N'Y AURAIT-IL qu'un soir à consacrer au théâtre, n'y aurait-il qu'un spectacle à voir, ce serait celui-ci. Même si, autant le signaler d'entrée comme un modeste service rendu au public, l'effort que l'on attend de vous n'est pas mince. C'est tout de même long (3 h 45 de présence du plateau à la fosse avec un bref entracte) et il vaut mieux être disponible. Mais il y a tant de délicieuses sollicitations au cours de la représentation, on vous en demande tant - et avec esprit, humour - que vous entrez dans un jeu, dans le jeu, et que l'avertissement ne doit en rien être dissuasif... A la fin, en vagues toujours recommencées, des bravos, remerciements et flots d'applaudissements. Chacun a passé un moment exceptionnel de jubilation dramatique et de réflexion sur le théâtre même et sur le monde de l'opéra et sur la société.
Un peu d'histoire. En 1996, à Grenoble, assez rapidement, Jean-François Sivadier, charme, intelligence, sensibilité, audace, talents divers, acteur et metteur en scène, fait descendre dans une fosse d'orchestre une poignée de spectateurs pour une vraie/fausse répétition de « la Traviata » de Verdi, avec les quatre protagonistes indispensables : la diva, le chef, le metteur en scène, la jeune chanteuse. Et bien sûr l'orchestre. Dans ce jeu avec le feu théâtral, ce sont les spectateurs qui figurent l'orchestre... C'est une proposition brève, enlevée, délirante, une « prova d'orchestra » follement drôle et merveilleusement interprétée. La production fera les beaux soirs d'un certain nombre de fosses, de l'Odéon au Châtelet en passant par la salle Favart.
Depuis, Sivadier et ses amis se sont remis au travail et l'on a pu voir la saison dernière un merveilleux « Galilée » de Brecht avec dans le rôle-titre, Nicolas Bouchaud.
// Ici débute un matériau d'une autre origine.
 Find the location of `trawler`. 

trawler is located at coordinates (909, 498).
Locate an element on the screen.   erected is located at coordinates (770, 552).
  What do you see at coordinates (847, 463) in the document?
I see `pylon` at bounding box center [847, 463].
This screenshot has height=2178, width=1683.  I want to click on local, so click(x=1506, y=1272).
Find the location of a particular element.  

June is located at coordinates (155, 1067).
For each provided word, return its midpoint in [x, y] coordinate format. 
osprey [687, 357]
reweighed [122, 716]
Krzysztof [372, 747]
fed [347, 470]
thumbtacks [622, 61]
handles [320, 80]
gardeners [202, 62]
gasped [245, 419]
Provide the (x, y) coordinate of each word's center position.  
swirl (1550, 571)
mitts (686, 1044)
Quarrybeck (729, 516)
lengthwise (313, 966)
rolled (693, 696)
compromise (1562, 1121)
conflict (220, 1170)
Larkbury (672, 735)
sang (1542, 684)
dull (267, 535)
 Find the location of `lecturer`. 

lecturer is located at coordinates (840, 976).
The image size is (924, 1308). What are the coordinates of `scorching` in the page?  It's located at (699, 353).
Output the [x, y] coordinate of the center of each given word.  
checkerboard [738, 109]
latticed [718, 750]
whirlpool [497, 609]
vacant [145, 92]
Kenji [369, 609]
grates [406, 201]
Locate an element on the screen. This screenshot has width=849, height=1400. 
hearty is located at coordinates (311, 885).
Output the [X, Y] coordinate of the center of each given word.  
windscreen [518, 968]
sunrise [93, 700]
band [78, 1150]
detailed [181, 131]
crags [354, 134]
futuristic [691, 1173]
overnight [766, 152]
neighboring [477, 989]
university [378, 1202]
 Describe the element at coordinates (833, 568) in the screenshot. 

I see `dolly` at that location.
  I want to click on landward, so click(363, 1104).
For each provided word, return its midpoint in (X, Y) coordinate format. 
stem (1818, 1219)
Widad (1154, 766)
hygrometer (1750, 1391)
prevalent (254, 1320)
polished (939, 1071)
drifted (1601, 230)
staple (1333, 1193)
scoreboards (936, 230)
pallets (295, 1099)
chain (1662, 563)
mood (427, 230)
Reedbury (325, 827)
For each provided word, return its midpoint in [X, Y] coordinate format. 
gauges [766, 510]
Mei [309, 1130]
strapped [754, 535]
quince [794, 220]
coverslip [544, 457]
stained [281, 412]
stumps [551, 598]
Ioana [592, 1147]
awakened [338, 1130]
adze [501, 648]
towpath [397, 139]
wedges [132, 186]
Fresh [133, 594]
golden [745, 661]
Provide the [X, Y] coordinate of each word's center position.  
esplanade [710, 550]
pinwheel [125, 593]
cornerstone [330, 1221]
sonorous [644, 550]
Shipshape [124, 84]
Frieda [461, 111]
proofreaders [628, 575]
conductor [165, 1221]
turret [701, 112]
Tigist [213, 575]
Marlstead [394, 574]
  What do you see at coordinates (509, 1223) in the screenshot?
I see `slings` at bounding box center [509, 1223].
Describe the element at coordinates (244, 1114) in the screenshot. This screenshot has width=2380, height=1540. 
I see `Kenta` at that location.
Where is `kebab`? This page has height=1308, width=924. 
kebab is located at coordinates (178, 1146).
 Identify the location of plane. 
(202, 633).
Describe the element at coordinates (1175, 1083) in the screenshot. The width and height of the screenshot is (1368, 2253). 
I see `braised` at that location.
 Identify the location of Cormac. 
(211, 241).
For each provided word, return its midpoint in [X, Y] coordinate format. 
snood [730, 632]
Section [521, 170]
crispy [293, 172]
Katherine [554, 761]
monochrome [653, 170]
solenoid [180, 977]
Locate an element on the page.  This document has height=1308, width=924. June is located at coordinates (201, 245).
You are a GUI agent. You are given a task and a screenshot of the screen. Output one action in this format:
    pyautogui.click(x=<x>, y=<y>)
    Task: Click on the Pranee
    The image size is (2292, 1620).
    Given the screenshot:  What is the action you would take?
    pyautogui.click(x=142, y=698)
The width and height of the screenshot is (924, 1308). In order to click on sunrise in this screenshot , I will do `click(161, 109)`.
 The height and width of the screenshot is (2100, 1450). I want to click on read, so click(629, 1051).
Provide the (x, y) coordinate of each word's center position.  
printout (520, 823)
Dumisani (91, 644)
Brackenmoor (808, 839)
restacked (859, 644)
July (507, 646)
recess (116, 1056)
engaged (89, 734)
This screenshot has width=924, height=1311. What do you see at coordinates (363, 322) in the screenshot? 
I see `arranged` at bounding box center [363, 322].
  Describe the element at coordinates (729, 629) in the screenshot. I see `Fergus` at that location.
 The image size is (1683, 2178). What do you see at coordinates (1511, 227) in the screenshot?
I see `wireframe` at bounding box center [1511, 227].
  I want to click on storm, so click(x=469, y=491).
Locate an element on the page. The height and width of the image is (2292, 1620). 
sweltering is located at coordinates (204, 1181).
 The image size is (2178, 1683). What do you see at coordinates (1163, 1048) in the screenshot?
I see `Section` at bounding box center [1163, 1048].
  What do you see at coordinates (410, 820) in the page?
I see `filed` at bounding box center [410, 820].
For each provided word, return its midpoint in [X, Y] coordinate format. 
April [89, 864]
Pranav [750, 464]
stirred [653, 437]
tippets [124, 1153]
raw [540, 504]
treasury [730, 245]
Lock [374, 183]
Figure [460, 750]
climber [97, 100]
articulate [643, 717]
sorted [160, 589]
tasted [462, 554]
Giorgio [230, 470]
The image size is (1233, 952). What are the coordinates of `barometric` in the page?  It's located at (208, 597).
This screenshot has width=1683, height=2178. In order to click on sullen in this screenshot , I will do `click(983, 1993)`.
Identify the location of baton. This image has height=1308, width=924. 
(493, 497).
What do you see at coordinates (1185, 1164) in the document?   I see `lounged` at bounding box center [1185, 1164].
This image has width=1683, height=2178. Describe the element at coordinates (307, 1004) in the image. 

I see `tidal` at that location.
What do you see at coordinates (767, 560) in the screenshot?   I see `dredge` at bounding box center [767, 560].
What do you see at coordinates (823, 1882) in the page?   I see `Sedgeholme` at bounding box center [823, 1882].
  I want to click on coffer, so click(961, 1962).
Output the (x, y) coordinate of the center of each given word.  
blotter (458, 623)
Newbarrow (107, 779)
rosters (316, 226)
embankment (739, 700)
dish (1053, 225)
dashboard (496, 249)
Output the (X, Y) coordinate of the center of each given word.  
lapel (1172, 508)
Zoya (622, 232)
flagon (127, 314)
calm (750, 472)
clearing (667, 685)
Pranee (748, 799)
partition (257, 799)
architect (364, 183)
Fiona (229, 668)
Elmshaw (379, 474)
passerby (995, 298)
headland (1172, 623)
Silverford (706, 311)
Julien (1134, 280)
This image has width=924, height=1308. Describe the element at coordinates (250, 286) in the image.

Et puis, donc, ils ont remis sur le métier cette « Italienne » devenue « Italienne, scène et orchestre ». Soit un spectacle en deux parties.
Au début, le public est sur un gradin posé sur le plateau. Il surplombe la scène et la fosse, il fait face à la salle. Le public est le chœur. Une heure trente de folie dramatique. On passe au foyer où l'on peut voir le fameux reportage consacré à la diva que, dans cette version, et pour cause, on n'a pas encore vue. Et c'est dans la fosse, que l'on s'installe. On est l'orchestre. Une heure trente encore. Et même un peu plus, car comment se quitter, comment le chef Sivadier pourrait-il résister aux tentations de l'intervention, du jeu avec le public/musicien.
Sivadier, si content.
On ne vous racontera pas la finesse et l'intelligence de toutes les situations imaginées par Sivadier. Saluons les interprètes, magnifiques. Nicolas Bouchaud, éberlué et au bord de la crise de nerf, formidable dans le rôle du metteur en scène qui a beaucoup d'idées et qui doute pourtant ; Marie Cariès, Tanagra coquin et creusé d'angoisse, jeune chanteuse douée et parfois humiliée face à un ténor extravagant et touchant dans son prosaïsme, personnage très bien tenu par Vincent Guédon, drôle, fin. Au piano, discrète et indispensable Grütte, Véronique Timsit. Assistante dévouée et souvent flouée, Nadia Vonderheyden qui donne au personnage de Majeva ce supplément de vulnérabilité qui émeut par-delà le rire. Il y a les techniciens, etc. Jean-Jacques Beaudouin et Jean-Louis Imbert.
Et puis bien sûr celle que l'on attend, June Preston, alias la merveilleuse, immense et éblouissante dans la tenue, la précision, l'audace, Charlotte Clamens. Et puis Jean-François Sivadier, avec son regard d'enfant qui s'amuse. Si content d'avoir ourdi ce coup grandiose qui en dit plus sur le théâtre que bien des essais, qui égratigne les fastes vaniteux de l'opéra, et qui fait la preuve qu'il est non seulement un excellent acteur, metteur en scène, chef de troupe, mais aussi un écrivain, un homme de réflexion qui n'assène pas ses idées mais les transpose et les fait comprendre par la scène.
Théâtre de Nanterre-Amandiers, à 20 h du mardi au samedi, à 15 h 30 le dimanche. Durée : 3 h 45, entracte compris (01.46.14.70.00). Jusqu'au 18 décembre. Le texte est publié par Les Solitaires Intempestifs.